[TASK TO COMPLETE] From the entries below, please output exactly the lines starting at the one containing "The height and width of the screenshot is (1036, 1174)." and ending at the one containing "Go to Maven", both included.

[ENTRIES PROVIDED]

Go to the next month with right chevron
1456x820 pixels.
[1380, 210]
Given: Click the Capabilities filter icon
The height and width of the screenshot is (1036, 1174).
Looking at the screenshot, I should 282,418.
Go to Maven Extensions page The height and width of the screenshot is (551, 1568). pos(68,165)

--

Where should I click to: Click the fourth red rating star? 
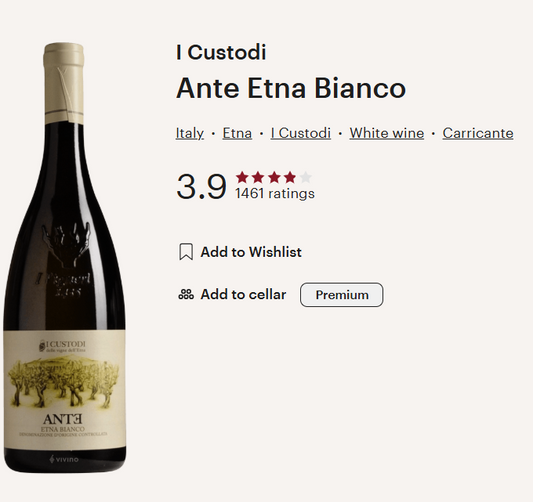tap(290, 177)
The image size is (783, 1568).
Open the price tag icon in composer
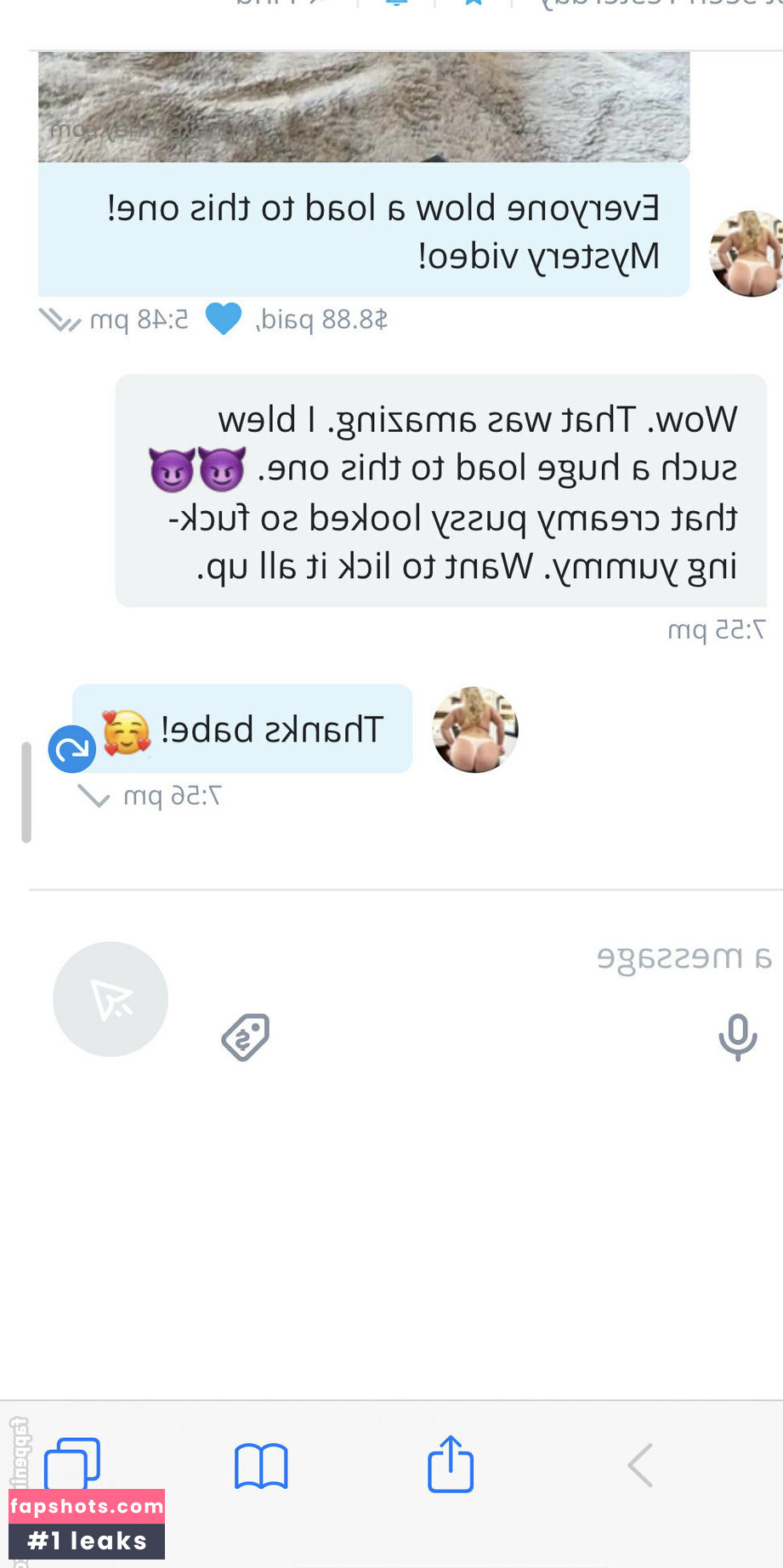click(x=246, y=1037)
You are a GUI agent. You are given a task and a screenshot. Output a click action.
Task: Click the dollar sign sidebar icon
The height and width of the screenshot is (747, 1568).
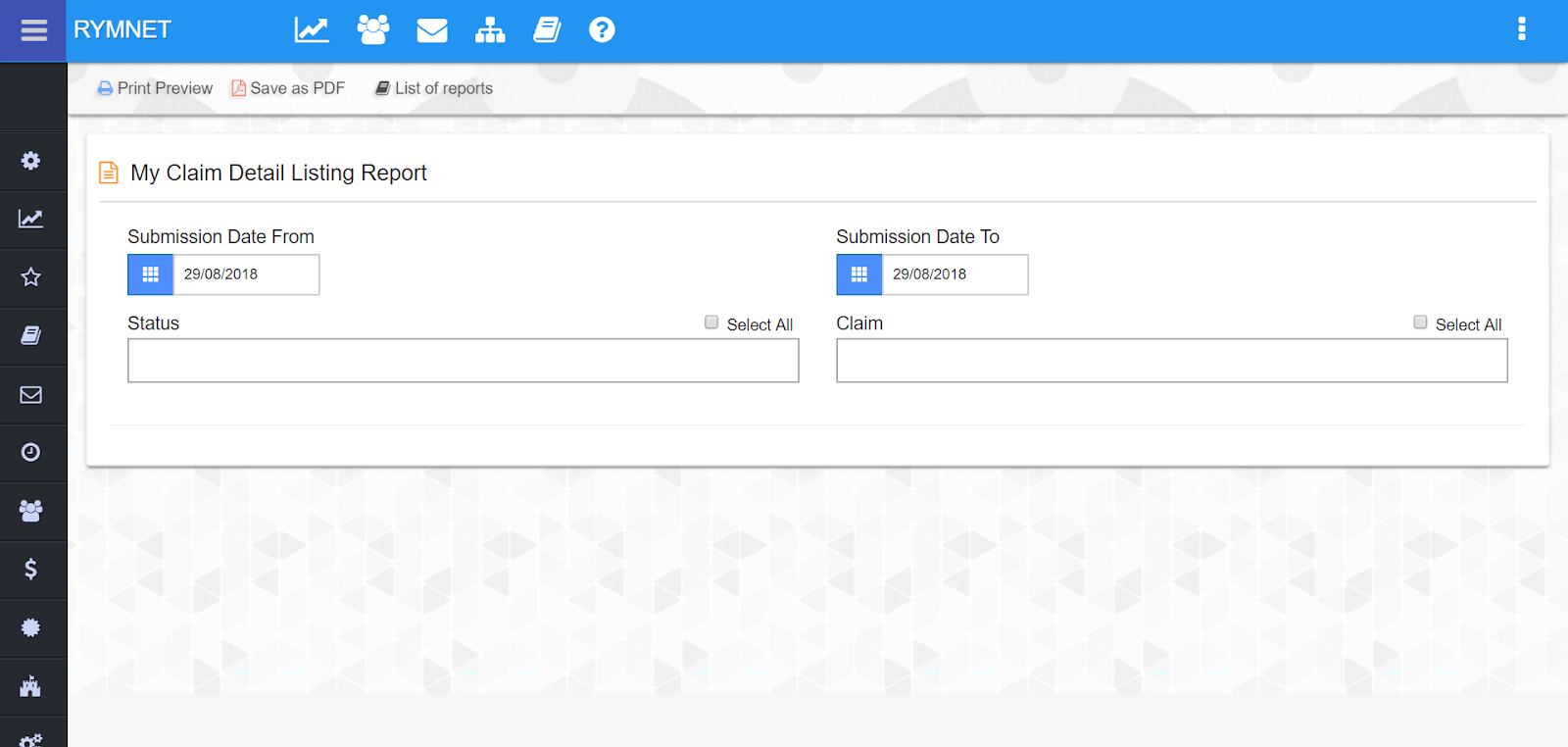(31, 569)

---

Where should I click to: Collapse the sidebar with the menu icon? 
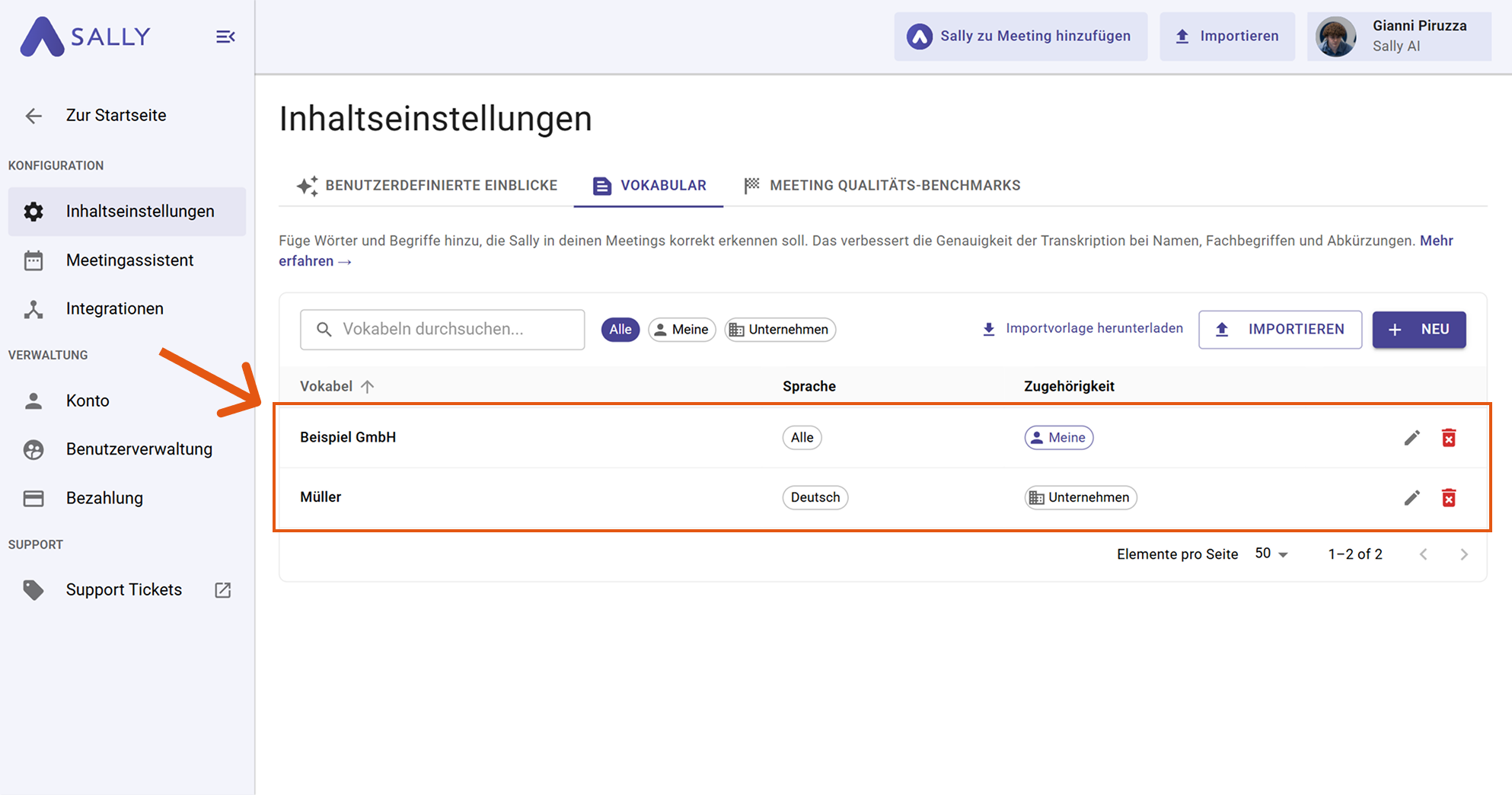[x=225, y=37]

[COMPLETED TASK]
The height and width of the screenshot is (1036, 1174).
Looking at the screenshot, I should 282,418.
Go to Maven Extensions page The height and width of the screenshot is (551, 1568). pos(68,165)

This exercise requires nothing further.